Books. Landscapes of Corfu by Noel Rochford (Sunflower Books, 8th revised edition); Rough Guide to Greece (Rough Guides, 15th edition).
Maps. Corfu, 1:50,000, Freytag & Berndt. The route of the Corfu Trail shown on the map differs in places from the current reality.
Day 1: Travel to Corfu. Left work at 1 pm and drove to Prestwick, entering the terminal at 1.55 pm. My plane took off at 3.30 pm, landing in Corfu at 9 pm (local time). I was waved through passport control and was out of the airport in no time. I walked to my excellent hotel (pre-booked) using the inadequate map on my booking confirmation but – thanks to a mixture of luck and instinct (Corfu Town is really quite small) – stumbled upon it at 9.30 pm. Went out and found some dinner.
Day 2: Bus to Sinarades; walk to Pelekas–Glyfada. I had planned to walk from Corfu Town but it was ridiculously hot. Had breakfast at 7.30 am and left hotel at 8.15 am. Walked into Corfu Town and caught 9.15 am bus to Sinarades, arriving 9.50 am. Walked about 2 h to Pelekas along Corfu Trail. Had a beer in the village and then walked up to the Kaiser's Chair viewpoint and on to my room (pre-booked) for the night, which was at the Pelekas-Glyfada junction, arriving 1.25 pm (so 3 h 35 min walking).

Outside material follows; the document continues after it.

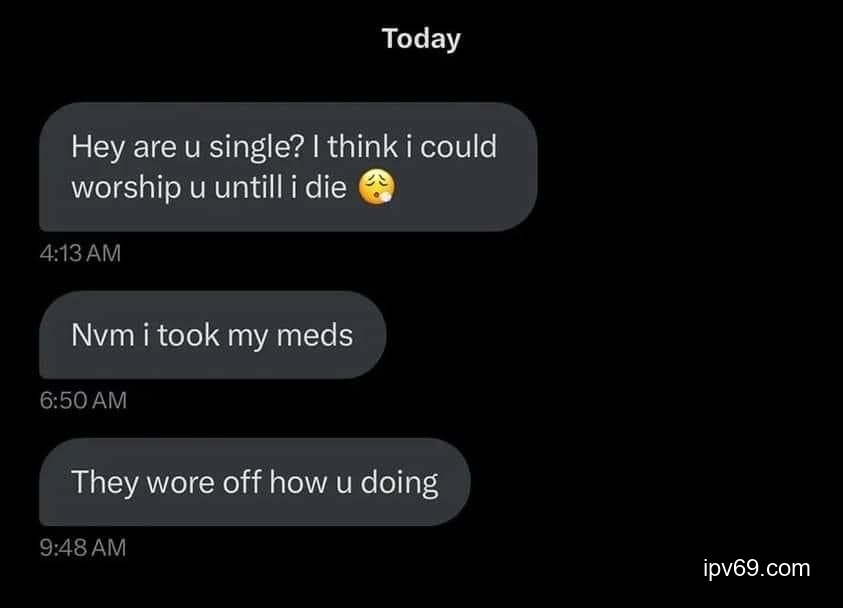
Task: Click the 'Today' date header
Action: [421, 39]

My excellent accommodation was run by the lovely Amalia and I was her last guest of the season. After a shower, I walked down to the beach for a beer and then, later, back into Pelekas for dinner.
Day 3: Walk to Gouvia. Left my accommodation at 8.45 am. I walked along a signposted shortcut to the Corfu Trail to Vatos, getting lost for a bit after the village, then rejoined the Trail near the golf course. Picking up Walk 15 (in reverse) from Landscapes of Corfu, I then left the Corfu Trail and walked across the Ropa plain, heading for the Liapades–Pelekas road where I had a soft drink in a bar (it was still > 30 °C). Still following Walk 15, I continued heading north-east along roads and tracks, occasionally getting lost and having to backtrack. Arrived at Skotini Pond at about 12 noon, which was still full of water, and spent 15 min (only - because of the heat!) looking at dragonflies. Walked down into Gouvia and found my very good hotel (pre-booked) at 1.05 pm (so 4 h 20 min walking). Went out for beer and then, later, dinner.

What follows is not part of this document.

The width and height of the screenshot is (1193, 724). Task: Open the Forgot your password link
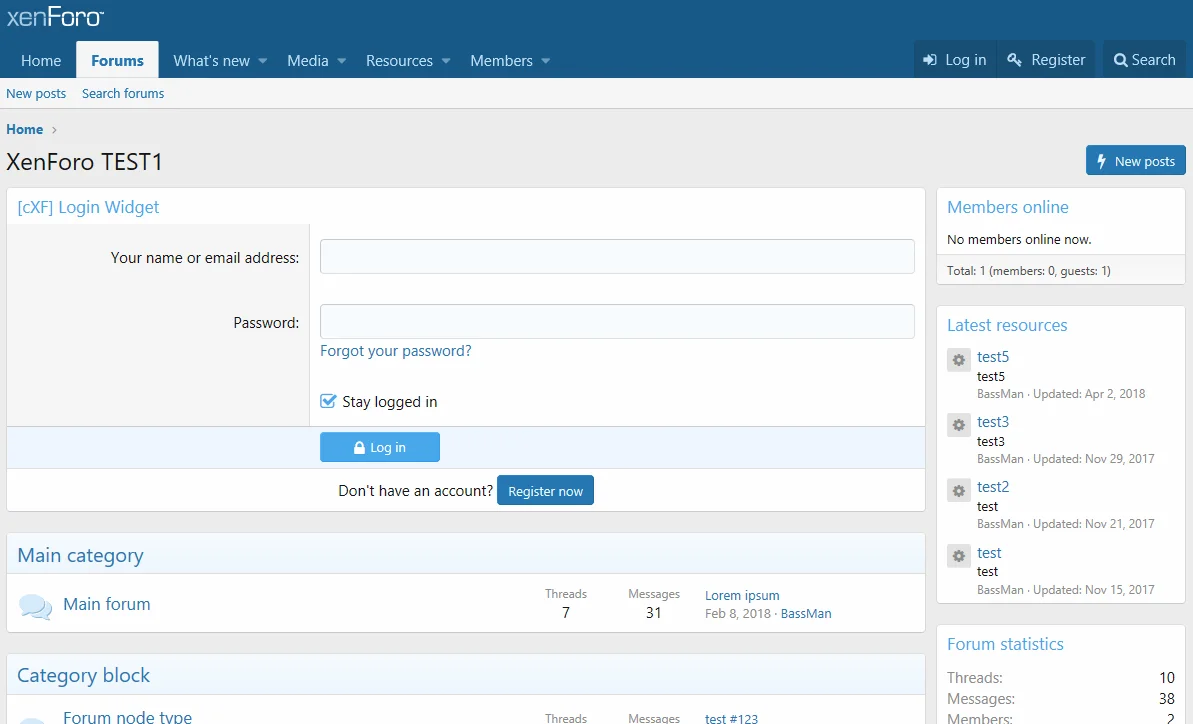pos(395,351)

Day 4: Bus to Liapades; circular walk around Liapades. Had breakfast at 9 am. Another very hot day and so I caught the 10.50 am bus directly to Liapades, near where I was staying for the night, arriving 11.40 am. I walked south from village and then north again in a loop through mainly olive groves, using part of the Corfu Trail and following Walk 13 (Alternative 2) from Landscapes of Corfu (2 h 40 min walking). Had a couple of beers back in the village square and then walked 15 min to my luxury studio apartment (pre-booked), which was down the hill near the beach. Had a beer in a bar near the beach and then, later, dinner. That evening there was a thunderstorm and, afterwards, the weather was cooler.
Day 5: Walk to Afionas. Breakfast at 8.50 am. and left the apartment at 9.30 am. Walked along the Corfu Trail to the Lakones junction on the Paleokastritsa road, following the start of Walk 13 (in reverse) from Landscapes of Corfu. Then I followed the Corfu Trail uphill to Lakones but, mostly, I failed to find the Trail itself and walked on the winding road, which was unpleasant owing to the amount of traffic. Just beyond Lakones, I diverted from the Corfu Trail and, instead, picked up Walk 11 from Landscapes of Corfu. This took me up a path to Vistonas and then down to Makrades, where Walk 11 rejoins the Corfu Trail. I followed this (getting badly lost at one point in the woods) down into Agios Georgios. Had a beer, walked along the seafront. and then climbed the hill into Afionas to find my taverna room (pre-booked) for the next two nights, arriving 4.15 pm (so 6 h 45 min walking). Later, I went out for dinner. The views from Afionas are stupendous, both to the east and west.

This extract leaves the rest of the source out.